The Passion of our Lord according to St Luke

The reader’s theater proclamation of the Passion of our Lord according to St Luke was going well; each of the readers ably bringing forth the various parts and voices, and the narrator, a young woman with a confident public voice added gravitas to the whole thing. And then we got to the portion where Jesus is abused by the authorities and mocked and flogged by the soldiers and then dragged off to be killed. Her voice broke and she began to sob, unable to continue for some moments.

The waiting readers began to weep and so did most of the congregation. I could tell by the hankies and tissues up patting at eyes. But what was this moment about? Pious emotion overflowing for a time, feeling bad for Jesus, experiencing a bit of heartbreak over what he suffered?

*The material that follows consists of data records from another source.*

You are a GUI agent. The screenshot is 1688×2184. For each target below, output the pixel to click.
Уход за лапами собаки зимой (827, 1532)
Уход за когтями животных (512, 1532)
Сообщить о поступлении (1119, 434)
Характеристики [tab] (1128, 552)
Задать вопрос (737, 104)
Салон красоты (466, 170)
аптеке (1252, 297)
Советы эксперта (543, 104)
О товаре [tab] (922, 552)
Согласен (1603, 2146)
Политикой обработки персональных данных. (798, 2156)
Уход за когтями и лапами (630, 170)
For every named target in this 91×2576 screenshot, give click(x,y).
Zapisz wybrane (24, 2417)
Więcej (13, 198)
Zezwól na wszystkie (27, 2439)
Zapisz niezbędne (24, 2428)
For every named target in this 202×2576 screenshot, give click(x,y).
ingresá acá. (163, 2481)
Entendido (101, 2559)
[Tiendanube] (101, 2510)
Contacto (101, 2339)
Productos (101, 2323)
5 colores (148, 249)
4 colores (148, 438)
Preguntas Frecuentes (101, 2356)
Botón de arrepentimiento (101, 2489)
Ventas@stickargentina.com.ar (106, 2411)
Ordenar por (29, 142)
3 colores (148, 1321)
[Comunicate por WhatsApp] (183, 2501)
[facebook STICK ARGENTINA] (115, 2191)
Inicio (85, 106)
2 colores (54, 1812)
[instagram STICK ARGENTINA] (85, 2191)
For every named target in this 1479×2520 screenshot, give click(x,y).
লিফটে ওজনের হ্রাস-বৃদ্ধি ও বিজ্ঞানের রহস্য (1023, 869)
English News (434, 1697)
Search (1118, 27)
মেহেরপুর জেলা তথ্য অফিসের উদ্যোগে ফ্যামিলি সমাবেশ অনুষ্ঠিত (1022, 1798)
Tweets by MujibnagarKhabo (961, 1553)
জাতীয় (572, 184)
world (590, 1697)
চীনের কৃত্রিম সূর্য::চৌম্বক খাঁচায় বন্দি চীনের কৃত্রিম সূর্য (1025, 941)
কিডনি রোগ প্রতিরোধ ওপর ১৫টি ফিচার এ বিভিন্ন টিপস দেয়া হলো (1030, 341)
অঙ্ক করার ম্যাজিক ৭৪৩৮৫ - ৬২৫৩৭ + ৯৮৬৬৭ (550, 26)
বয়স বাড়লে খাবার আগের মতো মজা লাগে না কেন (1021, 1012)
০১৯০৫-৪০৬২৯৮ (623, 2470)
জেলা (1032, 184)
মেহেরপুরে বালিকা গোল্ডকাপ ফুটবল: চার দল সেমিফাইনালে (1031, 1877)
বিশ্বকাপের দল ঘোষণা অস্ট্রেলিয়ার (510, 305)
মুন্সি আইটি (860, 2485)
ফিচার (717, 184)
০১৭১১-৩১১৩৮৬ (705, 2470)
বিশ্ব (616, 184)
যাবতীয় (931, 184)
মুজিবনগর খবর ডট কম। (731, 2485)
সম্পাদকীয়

I wonder if, on a deep, mostly unconscious level, we were weeping for ourselves, because so to speak, God showed up. We were caught up in the deep truth of Luke’s passion narrative. The women who witnessed his lurching steps toward crucifixion were wailing for him, and Jesus shouted to them, “Daughters of Jerusalem, do not weep for me, but weep for yourselves and your children.”

This is about more than history or Jesus’ biography. The vignette needs to be honored as a vital part of what Alexander Shaia has called the annual church retreat. The examination of conscience, both individually and corporately, will reveal our entrapment in inescapable history and cultural milieu. Especially in this year of our Fourth Path call to service, such reality is difficult to face: not only do we hurt one another, but we are in turn hurt, abused, limited, enslaved to our pasts and mocked by the present. Why wouldn’t we weep?

Every experience of suffering and crucifixion and resurrection are apocalyptic, world-ending, rebirthing moments—truth be told, God moments, times when the reality of Christ as us is all too real. During this Lenten retreat, we have permission, even a mandate, to get so honest about ourselves personally and corporately, that we become able to let go and “weep for ourselves and our children.” Tears, like baptism, welcome us into both the death and the new life of the Christ.

Even Easter includes the startling, frightening presence of Christ, who announces: “Peace be with you.” In that moment, the universe lights up like a neon sign and we see: our journey is not about us, but about God and our neighbor and what happens when both show up in our lives—for real.